Pindrop’s system replicates end-user listening conditions by simulating typical phone channel conditions. Using a deep neural network, it outputs low-level spectro-temporal features as a fakeprint – “a unit-vector low-rank mathematical representation preserving the artifacts that distinguish between machine-generated vs. generic human speech.” Artifacts tend to show up more prominently in phrases with linguistic fricatives and, in the case of the Biden audio, in phrases the president is unlikely to have uttered.

Balasubramaniyan points out that, “even though the attackers used ElevenLabs this time, it is likely to be a different Generative AI system in future attacks.” For its part, ElevenLabs has suspended the creator of the Biden deepfake, according to Bloomberg.

The Pindrop Co-founder and CEO wrote about the potential of biometric liveness detection as a defense against deepfakes in an August Biometric Update guest post.

Cause the fakers gonna fake, fake, fake, deepfake

Few forces in the current universal order command as much attention and have as much power to cause major shifts in culture as generative AI. One such force, however, is Swifites.
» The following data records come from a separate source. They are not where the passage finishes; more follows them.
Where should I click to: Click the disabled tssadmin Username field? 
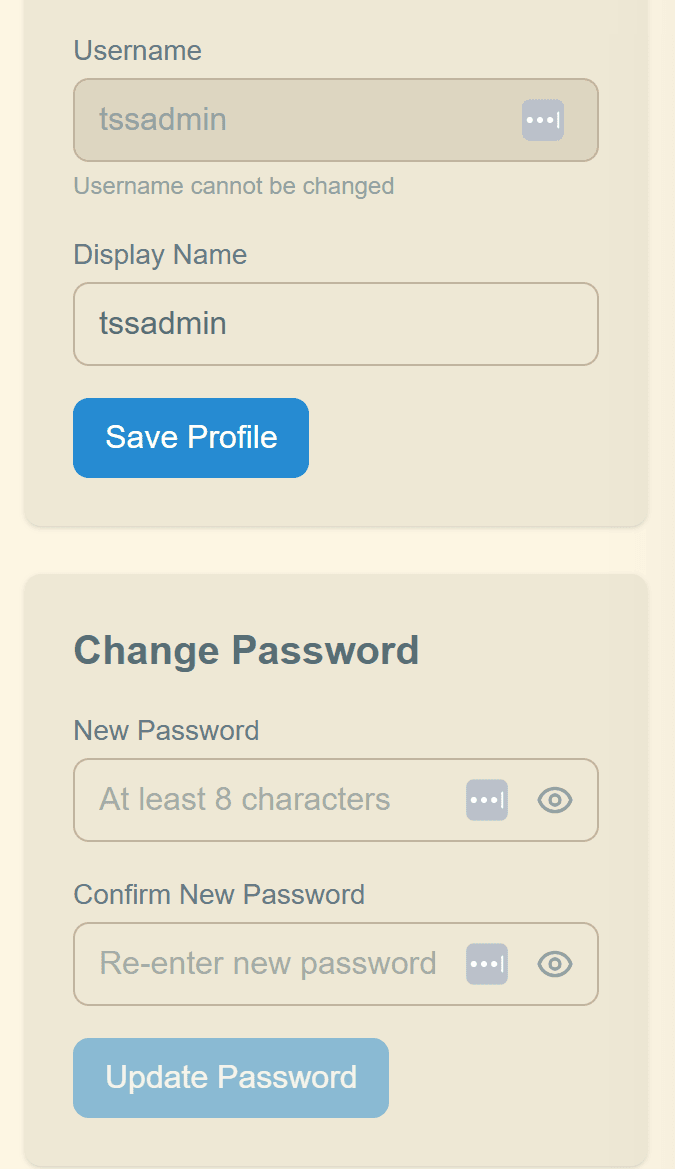coord(280,120)
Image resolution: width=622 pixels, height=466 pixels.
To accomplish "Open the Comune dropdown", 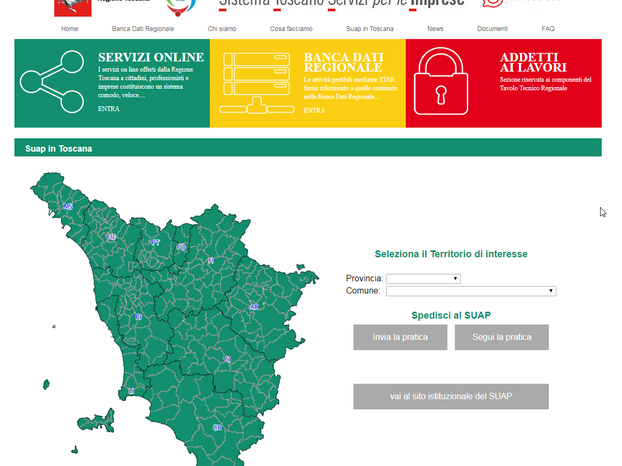I will click(x=470, y=291).
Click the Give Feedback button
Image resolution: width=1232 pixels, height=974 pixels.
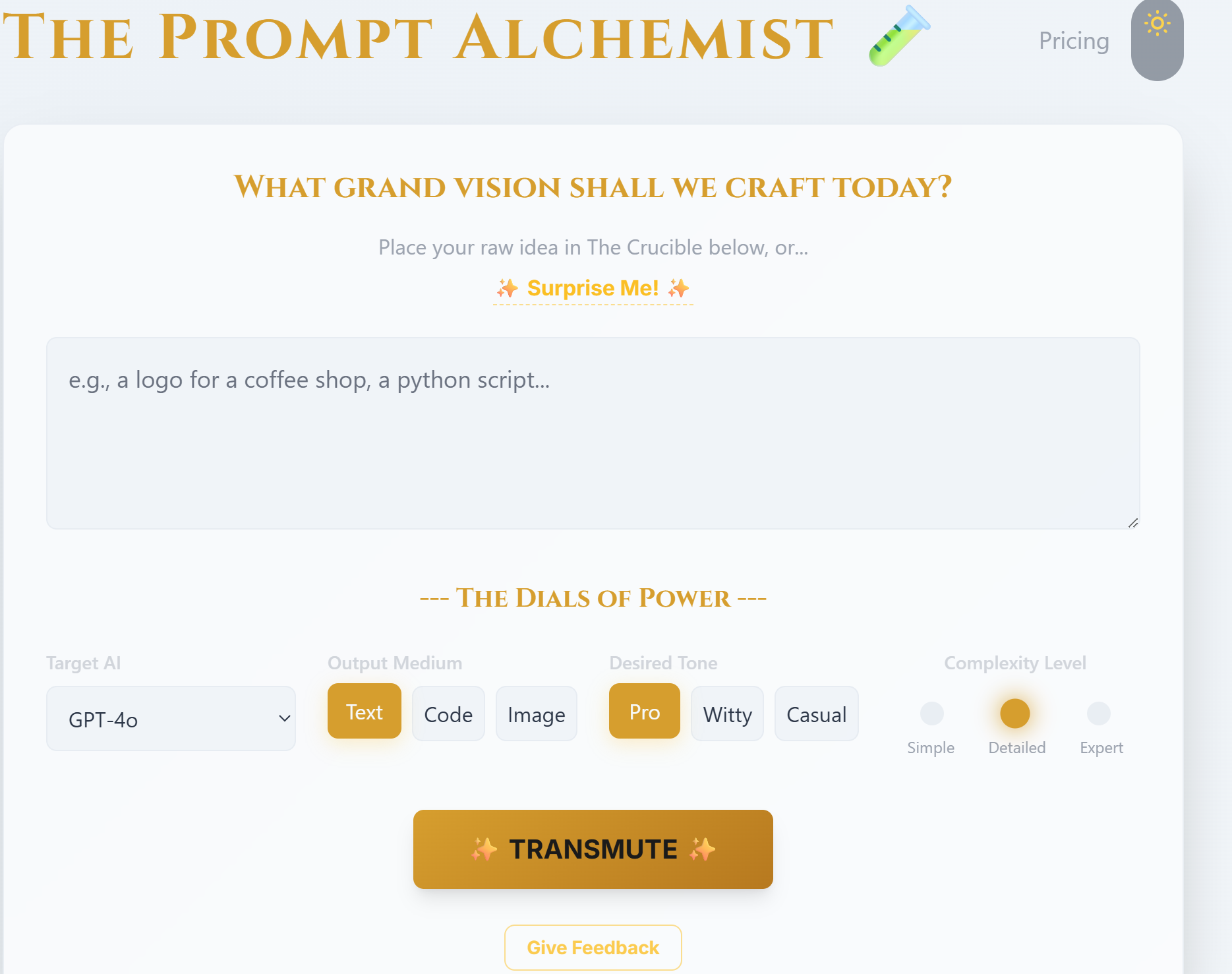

Fans of Taylor Swift have mustered a campaign to purge the internet of pornographic deepfakes of the iconic performer that generated millions of views on the social media network X, Elon Musk’s less-regulated incarnation of Twitter. The issue has even reached the White House, which expressed “alarm” at the circulation of the fake Swift images.

Speaking to ABC news, White House Press Secretary Karine Jean-Pierre said that “while social media companies make their own independent decisions about content management, we believe they have an important role to play in enforcing their own rules to prevent the spread of misinformation, and non-consensual, intimate imagery of real people.”
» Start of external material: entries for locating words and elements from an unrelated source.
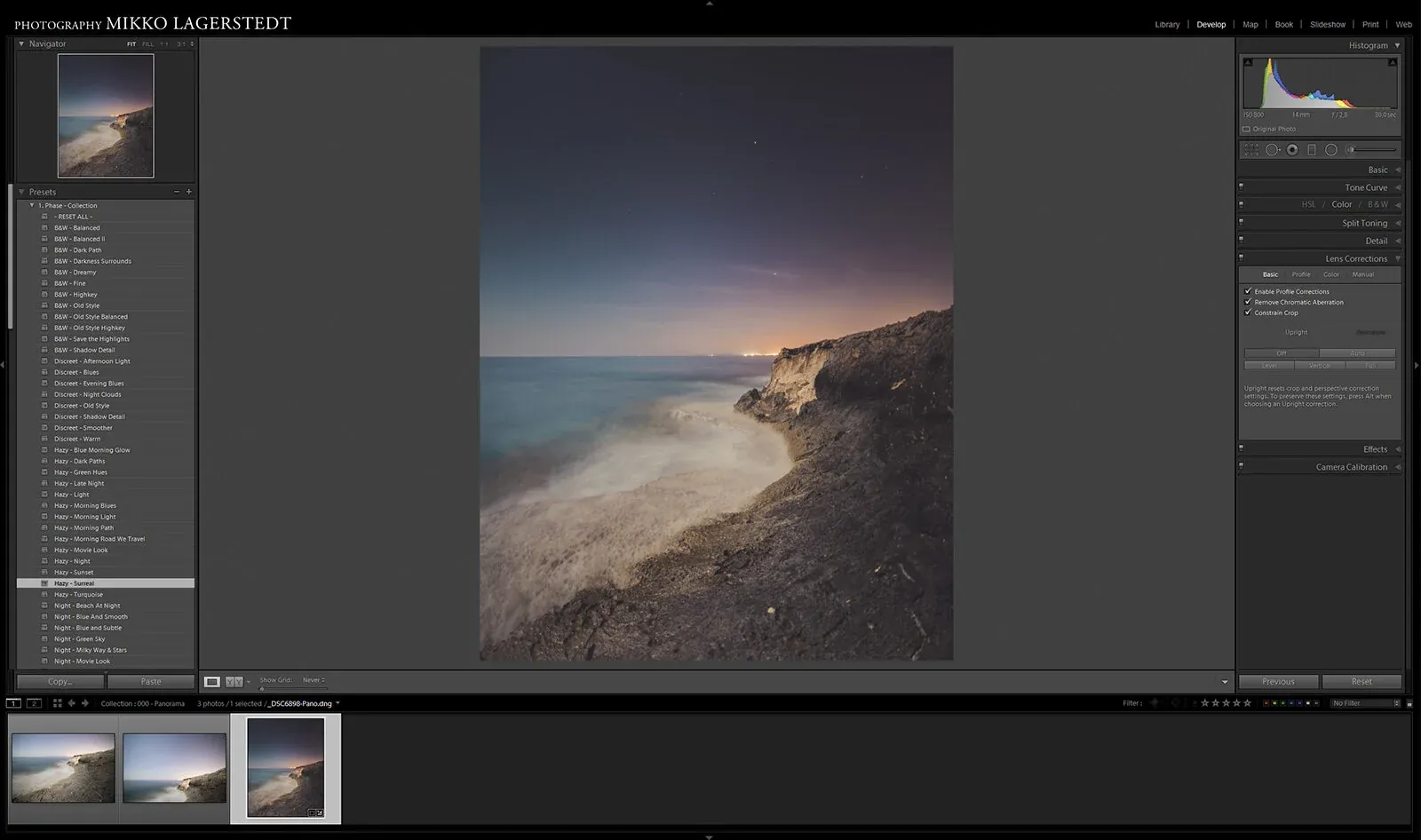This screenshot has width=1421, height=840.
Task: Select the Radial Filter tool
Action: click(1331, 149)
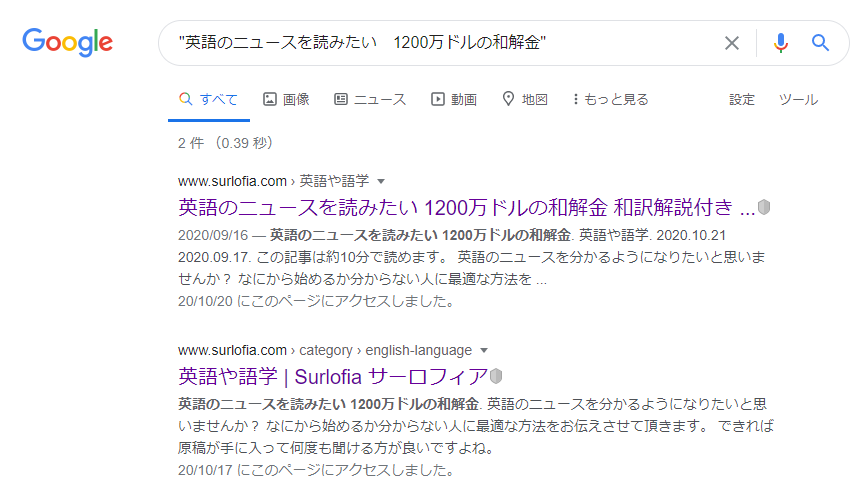Click shield icon beside Surlofia サーロフィア title
The width and height of the screenshot is (861, 485).
click(496, 377)
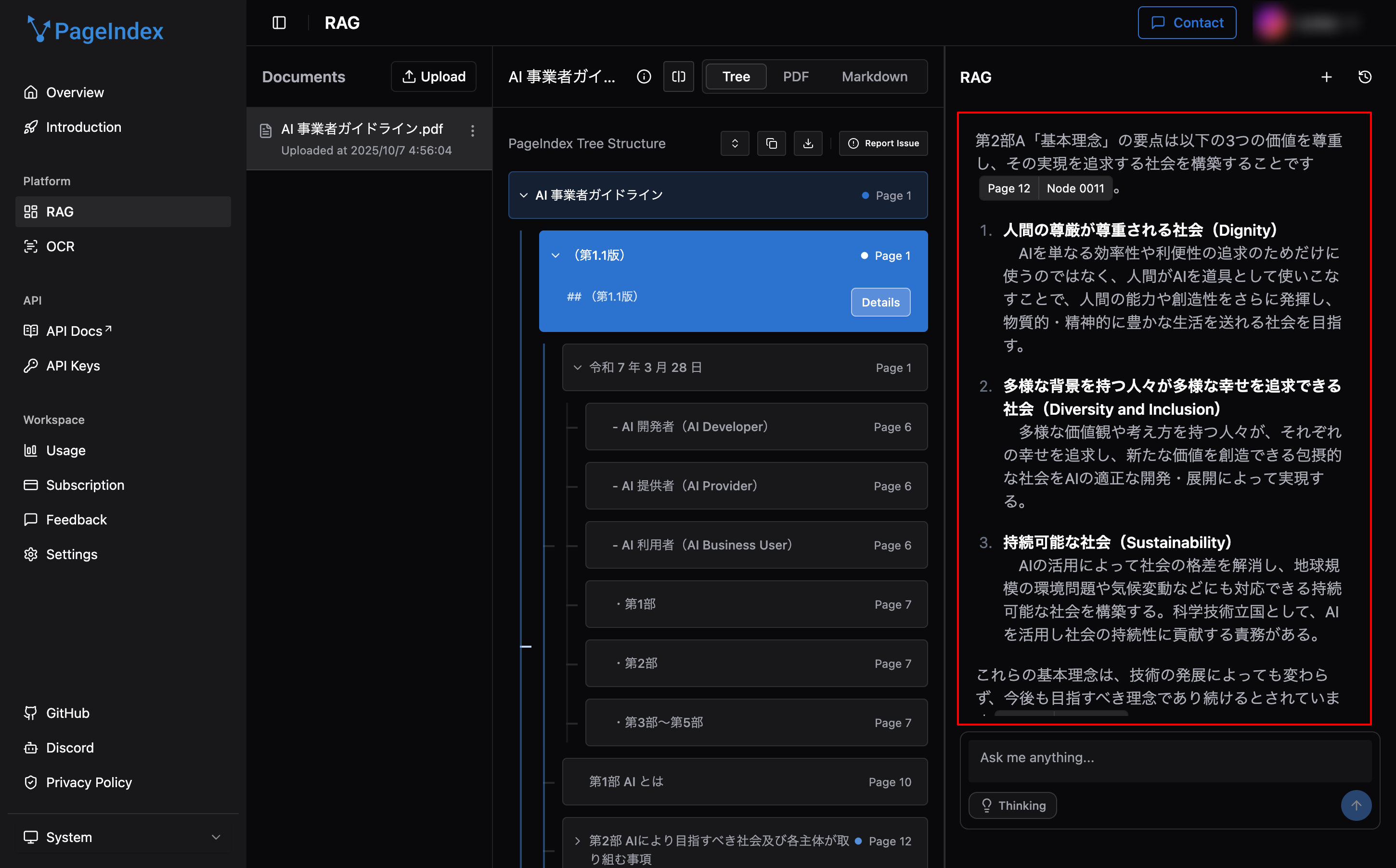Download the tree structure
Viewport: 1396px width, 868px height.
[x=808, y=143]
In response to the concern, X temporarily paused searches for the singer’s name and pledged to help Swifties get the images taken down. The user accused of creating the images, Toronto man Zubear Abdi, has made his account private. Toronto-based music publication Exclaim! reports that Swift is considering suing Abdi.

But, it says, the Swifties may get to him first.

The bipartisan “Preventing Deepfakes of Intimate Images Act,” drafted to address the issue of sexually explicit AI-generated deepfakes, is currently referred to the U.S. House Committee on the Judiciary.